Communicating, on the other hand, is two-way and dynamic. It’s a dialogue…a conversation…a meaningful connection that prompts action. Communicating allows you to move ahead in a positive direction faster.
But before going any further, let me say that this doesn’t mean we never want to inform again—that we want to dismantle the Information Age. There still is a need to simply inform. Think of it this way: Every age that has ever existed still exists today. There are places on the planet where people are still hunters and gatherers, and in other places there are people living in an early form of the industrial age. The same is true when it comes to our tools. We don’t get rid of the past. Rather, as new things come along, we integrate the old into the new. For example, right now we still have mainframe computers, desktop computers, and laptops, even though we are increasingly finding that our main computer is our tablet and our smart phone.
So the old doesn’t go away; we just use it in a new way. For example, mainframes are now being used to help create a big-data backbone and connect to users through a secure private cloud. That’s why we don’t want to get rid of the Information Age, but rather we want to embrace the power of the Communication Age.
What are some Communication Age tools we all need to take notice of? Three Communication Age technology categories I’ll highlight in this article are visual communications, unified communication and social media.
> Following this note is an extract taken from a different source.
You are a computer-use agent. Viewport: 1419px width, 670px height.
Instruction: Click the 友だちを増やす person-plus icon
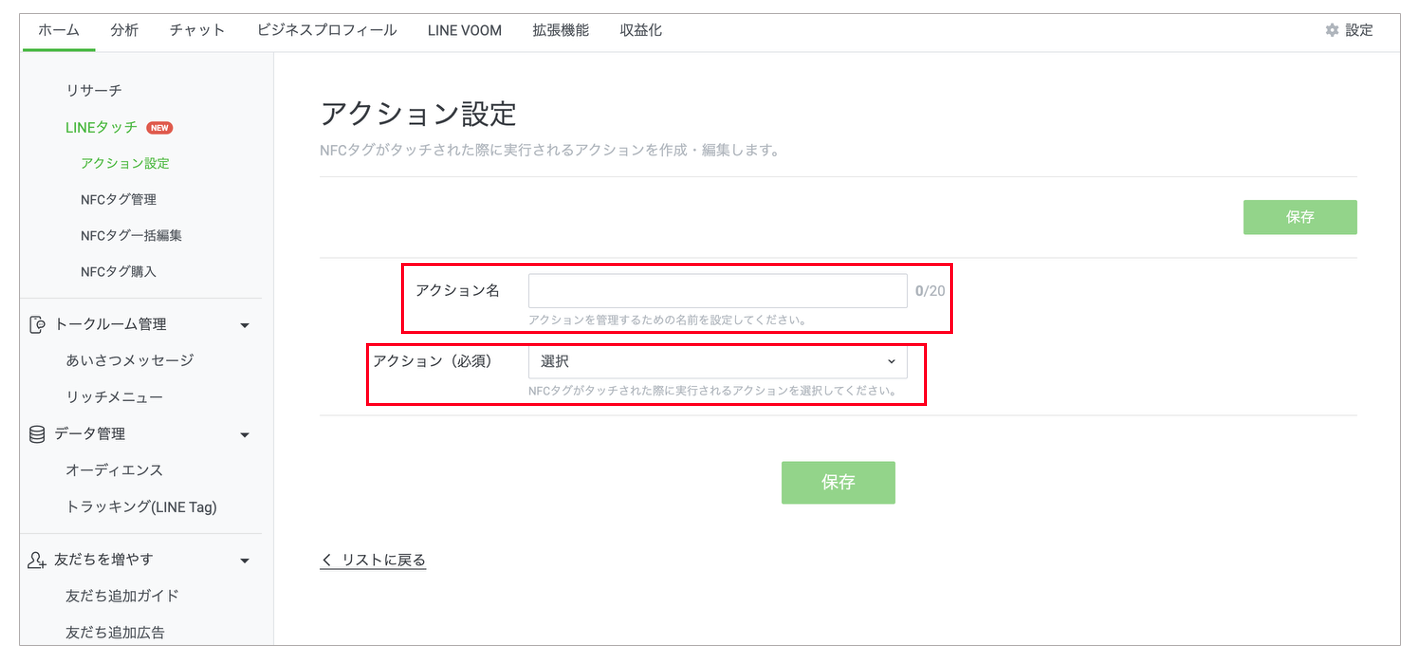click(38, 560)
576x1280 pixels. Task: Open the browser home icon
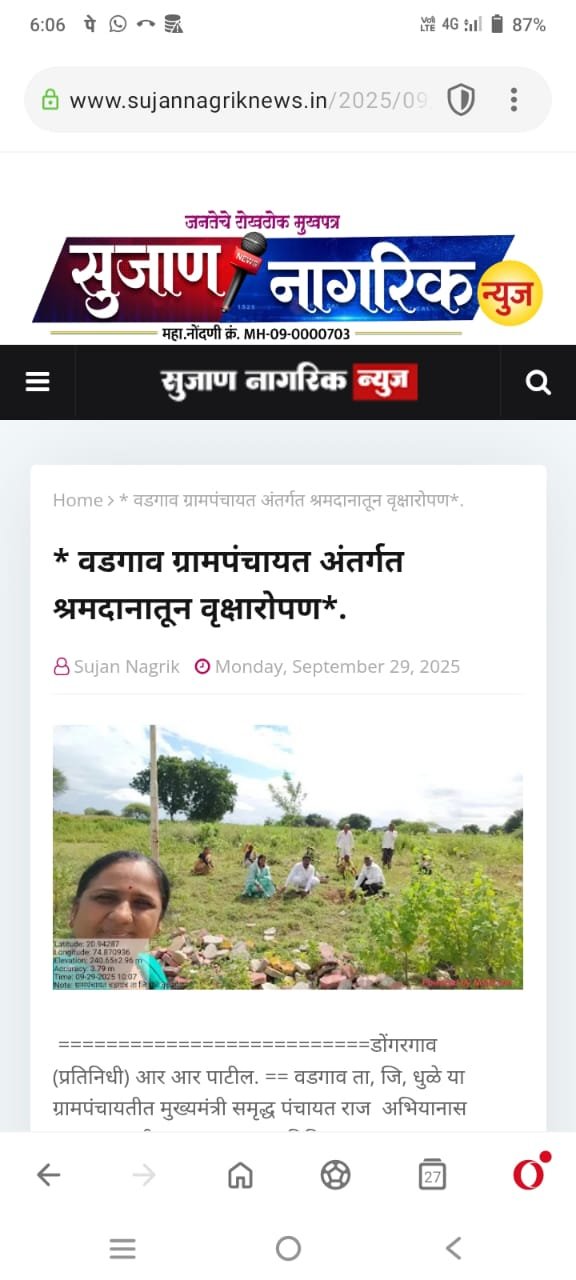(x=240, y=1175)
Visual communications are different from traditional video conferencing. Video conferencing requires a room filled with expensive equipment, and the room is always booked by the executives. Visual communication on the other hand only requires a desktop, laptop, tablet, or smart phone and a connection to the Internet. The software is either free (SKYPE) or requires a low fee.
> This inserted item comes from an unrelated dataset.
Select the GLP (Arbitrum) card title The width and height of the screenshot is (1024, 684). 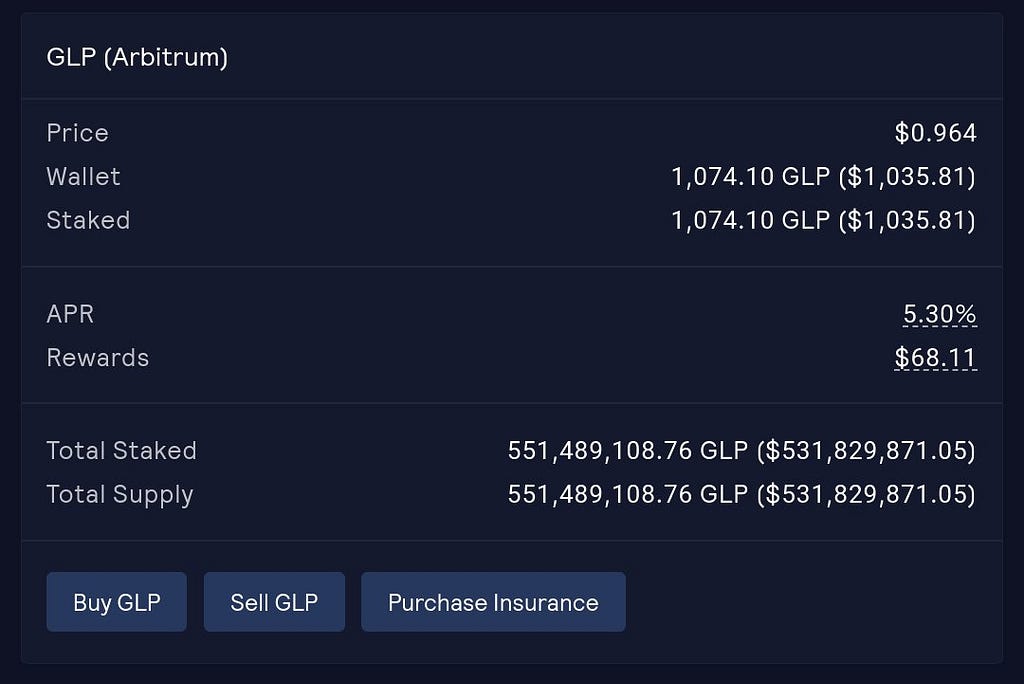pos(137,57)
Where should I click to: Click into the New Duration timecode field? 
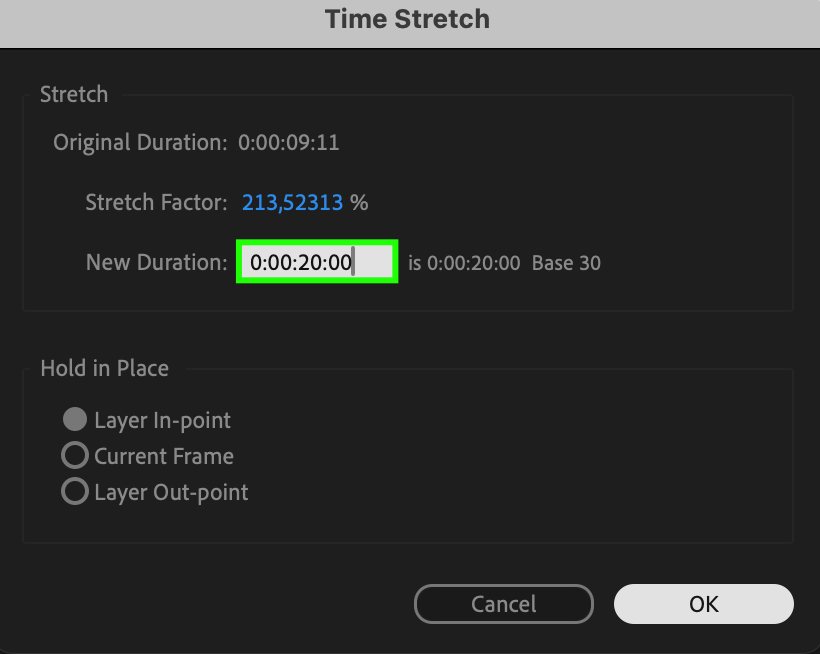(x=316, y=263)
Visual communications are powerful. I can see what you are thinking while I communicate with you because I can hear and see you. Based on your reactions, movements, mannerisms, and expressions, I can get a better feel for what you’re thinking and can adjust my communications with you. I can see whether you’re bored, focused, or confused. Because of this, I can keep myself more relevant and get a higher level of communication with you.
It’s also important to realize that we don’t all learn best in the same way. For example, some of us are auditory learners, meaning we learn best when we listen to a book than read it. In this case you would most likely be better at dictation and voice mail than writing and email.
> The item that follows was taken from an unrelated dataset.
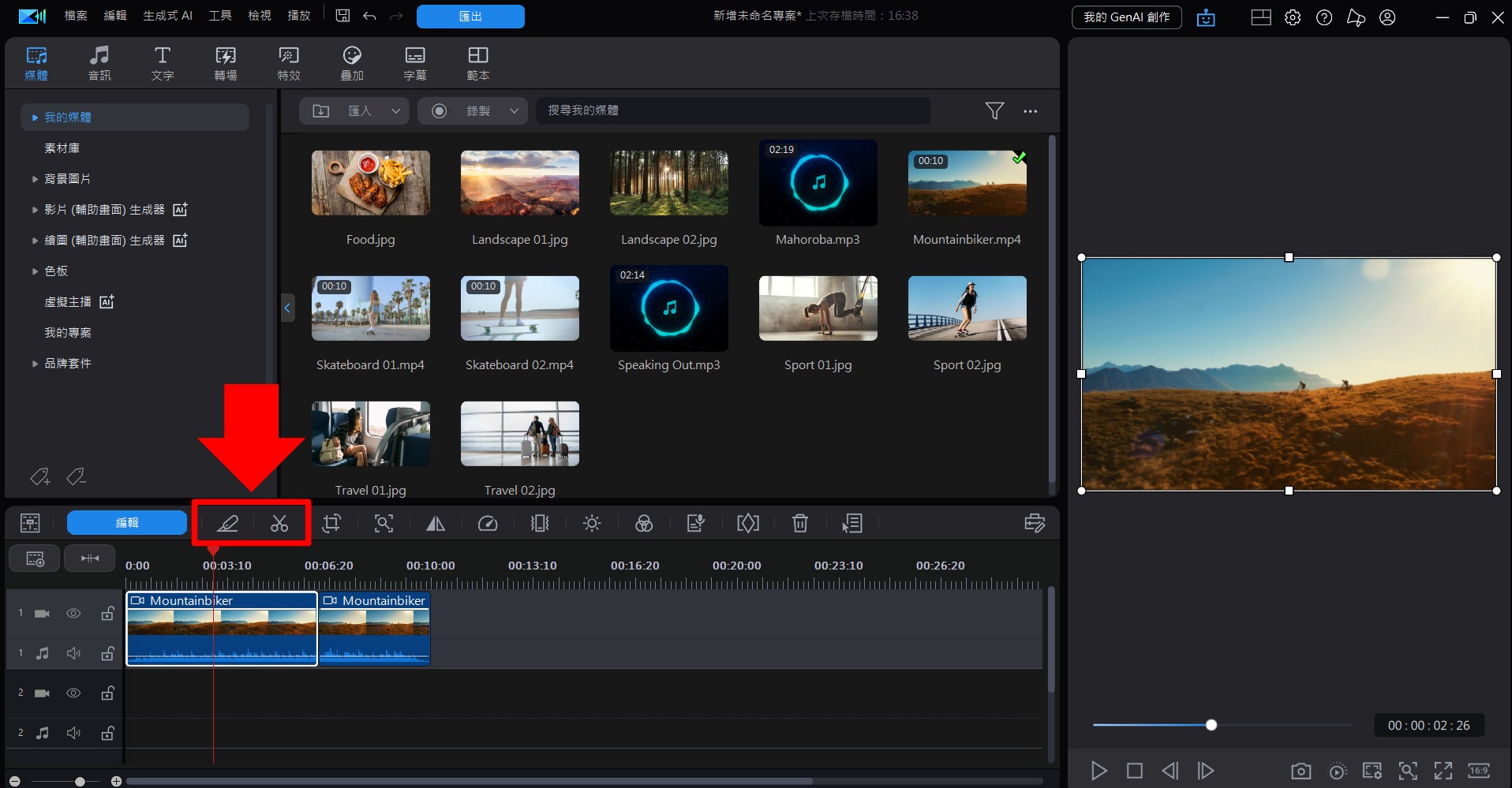1512x788 pixels.
Task: Click the preview playback position slider
Action: (x=1211, y=725)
Unified communications is a tool that can help us communicate in the style we are best at and therefore communicate better. For example, with unified communication I can send you a document in writing, and you can choose whether you want to read it or listen to it based on how you learn and process information best. And chances are that you’ll respond more quickly in the way you prefer to respond, whether in writing or via voice.
Even though unified communications has been around for a while, it has not been widely used. But thanks to increasing processing power, storage, and bandwidth, it has had some major breakthroughs recently, and this will increase its use. For example, some of us are using our new smart phones to have our text messages read to us, and we are responding by voice. Even though this is just one simple example, it is still very powerful.
The unified communications revolution is both growing and globally offering new capabilities for communication, collaboration, and innovation for all size businesses. A great global example would be NAC, a UK based company that offers a wide variety of innovative solutions including MitelCloud, a fully unified communications platform that provides visual communications with true telepresence using any mobile device, anywhere. Using this cloud-based, secure visual communications tool, mobile users are no longer limited to large video conferencing rooms in order to build relationships and communicate at a much higher level.
Social media is expanding rapidly on a global basis because it is unlocking the Communication Age both in our personal and business lives by requiring dialog, interaction, and engagement. Social media provides powerful tools for social networking, professional networking, photo sharing, video sharing, slide sharing, crowd sourcing, and much more. The key to social media is not the word media, it is the word social and that is what communication is all about.
Visual communications, unified communications, and the entire world of social media, represent only a few of the many new tools we have to foster better communications because we’re giving people options of how to communicate with us. By allowing people to choose the medium they want to communication in, the medium of choice to receive it in, the addition of the visual element, and fun ways to interact and engage, you can create new levels of communication both inside and outside of your organization.
So if you’re one of the 95% of companies firmly rooted in the Information Age, it’s time to start the shift to being a Communication Age organization. Don’t wait. Do it now.